> **STUDY MATERIAL**:
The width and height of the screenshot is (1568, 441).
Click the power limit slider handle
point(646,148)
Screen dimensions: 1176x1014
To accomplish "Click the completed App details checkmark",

> **EXERCISE OBJECTIVE**:
Output every record above in full, exactly as it reads.

> **EXERCISE ANSWER**:
The width and height of the screenshot is (1568, 441).
Click the power limit slider handle
point(646,148)
Screen dimensions: 1176x1014
To accomplish "Click the completed App details checkmark",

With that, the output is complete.